Mercredi 26 août 2015 à 19:30

Je lis en ce moment Remonter la Marne de Jean-Paul Kauffmann.
Ça me passionne moins que ce que je pensais ou espérais, mais enfin l'auteur a des lettres, écrit fluidement et agréablement, et j'ai particulièrement aimé cette réflexion sur le français, alors que l'auteur-marcheur arrive à Meaux, sur les terres de Bossuet :

Notre langue est portée naturellement à la grandiloquence, à la laque, à la parure, à l'amidon. "Trop de cosmétique" se plaignait Martin du Gard qui répugnait, dans ses livres, à utiliser des produits de beauté. Bossuet fait preuve d'une efficacité sans égale mais il aimait aussi bousculer les mots. Le bousculé, c'est peut-être cela, l'idéal. Une certaine imperfection, en tout cas de négligé - pas de négligence - que Jacques Rivière a parfaitement définie : "Je ne sais quoi de dédaigneux de ses aises, d'à moitié campé, de précaire et de profond, l'incommodité des situations extrêmes. Un esprit toujours en avant et au danger." Un modèle comme Saint-Simon commet lui aussi nombre d'incorrections et n'hésite pas à malmener la langue. Ce côté risqué, inconfortable, est ce qui convient le mieux au français. Quelque chose d'expéditif, de dégagé dans la tenue. Une forme de desserrement, venu sans peine. Pour moi le comble de l'élégance, la grâce. Mais il ne faut pas que cela se voie.

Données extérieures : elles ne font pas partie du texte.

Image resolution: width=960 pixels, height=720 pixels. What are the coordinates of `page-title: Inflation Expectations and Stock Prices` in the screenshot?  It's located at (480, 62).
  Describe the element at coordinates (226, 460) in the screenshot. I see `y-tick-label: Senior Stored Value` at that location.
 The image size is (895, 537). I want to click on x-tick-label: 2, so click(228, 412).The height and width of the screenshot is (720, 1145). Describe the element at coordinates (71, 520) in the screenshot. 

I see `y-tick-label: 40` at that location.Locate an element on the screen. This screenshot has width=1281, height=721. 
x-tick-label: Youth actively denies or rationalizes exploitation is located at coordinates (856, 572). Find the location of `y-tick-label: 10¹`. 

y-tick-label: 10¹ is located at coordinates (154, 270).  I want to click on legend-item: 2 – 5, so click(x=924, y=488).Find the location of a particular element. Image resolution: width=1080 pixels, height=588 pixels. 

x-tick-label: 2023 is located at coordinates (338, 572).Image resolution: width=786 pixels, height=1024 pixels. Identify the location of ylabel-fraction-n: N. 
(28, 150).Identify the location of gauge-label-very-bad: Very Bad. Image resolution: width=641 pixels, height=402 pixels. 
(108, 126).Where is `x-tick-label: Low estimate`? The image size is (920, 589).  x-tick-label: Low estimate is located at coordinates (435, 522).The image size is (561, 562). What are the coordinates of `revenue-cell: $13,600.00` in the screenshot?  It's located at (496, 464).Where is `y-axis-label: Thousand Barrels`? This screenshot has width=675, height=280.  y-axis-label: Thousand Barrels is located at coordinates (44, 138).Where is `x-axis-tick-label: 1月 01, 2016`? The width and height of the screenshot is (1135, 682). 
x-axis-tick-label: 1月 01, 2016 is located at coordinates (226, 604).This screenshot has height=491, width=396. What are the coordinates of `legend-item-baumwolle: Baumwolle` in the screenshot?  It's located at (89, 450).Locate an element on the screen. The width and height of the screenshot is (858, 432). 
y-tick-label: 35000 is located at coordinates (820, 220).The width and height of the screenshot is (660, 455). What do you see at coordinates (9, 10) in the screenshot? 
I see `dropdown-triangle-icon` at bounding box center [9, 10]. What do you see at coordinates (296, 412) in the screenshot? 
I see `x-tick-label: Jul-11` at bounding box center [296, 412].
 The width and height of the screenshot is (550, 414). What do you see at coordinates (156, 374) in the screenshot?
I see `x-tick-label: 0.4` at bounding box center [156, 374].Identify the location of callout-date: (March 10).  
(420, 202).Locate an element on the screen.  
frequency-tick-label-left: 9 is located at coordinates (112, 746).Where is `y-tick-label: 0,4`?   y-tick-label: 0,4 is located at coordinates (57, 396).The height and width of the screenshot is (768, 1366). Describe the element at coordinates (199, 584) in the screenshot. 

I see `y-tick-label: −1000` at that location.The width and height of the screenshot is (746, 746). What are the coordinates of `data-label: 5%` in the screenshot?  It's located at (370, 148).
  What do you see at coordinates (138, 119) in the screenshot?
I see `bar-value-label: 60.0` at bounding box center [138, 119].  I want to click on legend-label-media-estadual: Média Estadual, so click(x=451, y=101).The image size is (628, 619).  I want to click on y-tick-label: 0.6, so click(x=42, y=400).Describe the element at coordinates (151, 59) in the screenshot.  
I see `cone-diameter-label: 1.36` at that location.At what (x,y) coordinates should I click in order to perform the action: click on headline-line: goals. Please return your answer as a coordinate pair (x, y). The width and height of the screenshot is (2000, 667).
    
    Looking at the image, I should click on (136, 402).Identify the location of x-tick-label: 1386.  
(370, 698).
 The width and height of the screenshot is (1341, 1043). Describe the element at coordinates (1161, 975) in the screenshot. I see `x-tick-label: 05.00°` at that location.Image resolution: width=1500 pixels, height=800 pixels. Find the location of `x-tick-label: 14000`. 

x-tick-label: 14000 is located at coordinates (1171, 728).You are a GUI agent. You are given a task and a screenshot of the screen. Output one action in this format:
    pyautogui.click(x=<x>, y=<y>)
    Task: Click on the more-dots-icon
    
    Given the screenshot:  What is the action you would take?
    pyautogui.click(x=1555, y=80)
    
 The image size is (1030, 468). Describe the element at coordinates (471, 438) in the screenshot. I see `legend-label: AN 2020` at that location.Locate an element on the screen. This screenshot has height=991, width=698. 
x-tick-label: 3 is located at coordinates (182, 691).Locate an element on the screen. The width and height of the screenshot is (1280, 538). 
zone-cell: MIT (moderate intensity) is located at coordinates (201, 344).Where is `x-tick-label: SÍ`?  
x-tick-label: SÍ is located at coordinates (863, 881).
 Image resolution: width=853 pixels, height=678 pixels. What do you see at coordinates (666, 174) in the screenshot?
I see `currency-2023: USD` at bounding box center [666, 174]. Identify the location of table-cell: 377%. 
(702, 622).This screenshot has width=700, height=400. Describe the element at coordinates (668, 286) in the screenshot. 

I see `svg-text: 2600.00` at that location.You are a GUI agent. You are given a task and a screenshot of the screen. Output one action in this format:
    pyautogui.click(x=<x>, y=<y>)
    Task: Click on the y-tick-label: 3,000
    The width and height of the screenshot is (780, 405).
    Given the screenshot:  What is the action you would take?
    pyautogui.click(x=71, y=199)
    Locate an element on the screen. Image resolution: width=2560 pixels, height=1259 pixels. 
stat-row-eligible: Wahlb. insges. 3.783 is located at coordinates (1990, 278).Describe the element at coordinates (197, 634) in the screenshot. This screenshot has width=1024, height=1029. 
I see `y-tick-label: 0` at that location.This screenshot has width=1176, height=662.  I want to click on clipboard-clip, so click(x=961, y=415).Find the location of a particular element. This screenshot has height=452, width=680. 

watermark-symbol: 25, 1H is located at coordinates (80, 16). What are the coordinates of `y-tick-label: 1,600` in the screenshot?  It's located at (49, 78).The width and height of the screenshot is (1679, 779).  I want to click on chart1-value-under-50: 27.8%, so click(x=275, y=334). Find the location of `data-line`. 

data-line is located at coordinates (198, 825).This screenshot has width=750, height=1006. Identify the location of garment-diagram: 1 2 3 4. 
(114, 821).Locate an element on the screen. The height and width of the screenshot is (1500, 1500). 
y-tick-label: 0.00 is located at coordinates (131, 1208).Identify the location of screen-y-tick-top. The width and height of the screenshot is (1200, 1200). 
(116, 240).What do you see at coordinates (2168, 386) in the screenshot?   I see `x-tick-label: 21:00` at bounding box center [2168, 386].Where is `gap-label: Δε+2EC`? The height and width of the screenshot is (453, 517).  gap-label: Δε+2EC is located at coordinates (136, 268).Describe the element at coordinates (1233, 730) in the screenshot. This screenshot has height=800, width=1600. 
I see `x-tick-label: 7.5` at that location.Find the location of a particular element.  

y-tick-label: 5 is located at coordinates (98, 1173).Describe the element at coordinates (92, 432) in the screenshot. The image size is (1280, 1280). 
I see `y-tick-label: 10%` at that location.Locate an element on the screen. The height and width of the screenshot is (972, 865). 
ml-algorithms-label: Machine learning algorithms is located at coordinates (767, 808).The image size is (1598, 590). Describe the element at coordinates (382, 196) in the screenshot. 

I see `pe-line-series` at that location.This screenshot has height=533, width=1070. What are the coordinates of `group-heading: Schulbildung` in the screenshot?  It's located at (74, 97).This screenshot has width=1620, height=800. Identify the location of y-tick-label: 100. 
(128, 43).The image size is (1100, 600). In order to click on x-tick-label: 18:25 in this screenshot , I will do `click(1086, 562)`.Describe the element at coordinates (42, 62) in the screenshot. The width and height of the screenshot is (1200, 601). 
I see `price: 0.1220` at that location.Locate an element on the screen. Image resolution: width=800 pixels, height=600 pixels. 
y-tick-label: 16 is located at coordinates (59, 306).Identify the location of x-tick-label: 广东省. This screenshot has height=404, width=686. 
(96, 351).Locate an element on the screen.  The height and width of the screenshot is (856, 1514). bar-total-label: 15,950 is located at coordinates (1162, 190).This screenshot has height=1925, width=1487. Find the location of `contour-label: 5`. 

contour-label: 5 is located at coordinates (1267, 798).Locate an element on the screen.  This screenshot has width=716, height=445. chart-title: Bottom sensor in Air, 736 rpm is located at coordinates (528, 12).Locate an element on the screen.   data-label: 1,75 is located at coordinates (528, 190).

La citation de Jacques Rivière est tirée des Carnets (1914-1917), Fayard, 2001.
Par ray ban pas cher le Jeudi 25 août 2016 à 3:53
, Lou, histoire d'une femme libre de Françoise
Par hermes pas cher le Mercredi 14 septembre 2016 à 4:37
J'attends un message de ma maman et c'est un peu douloureux.
Par puma pas cher le Lundi 26 septembre 2016 à 4:30
Mais les douleurs ont encore empiré, et elle est morte six mois plus tard.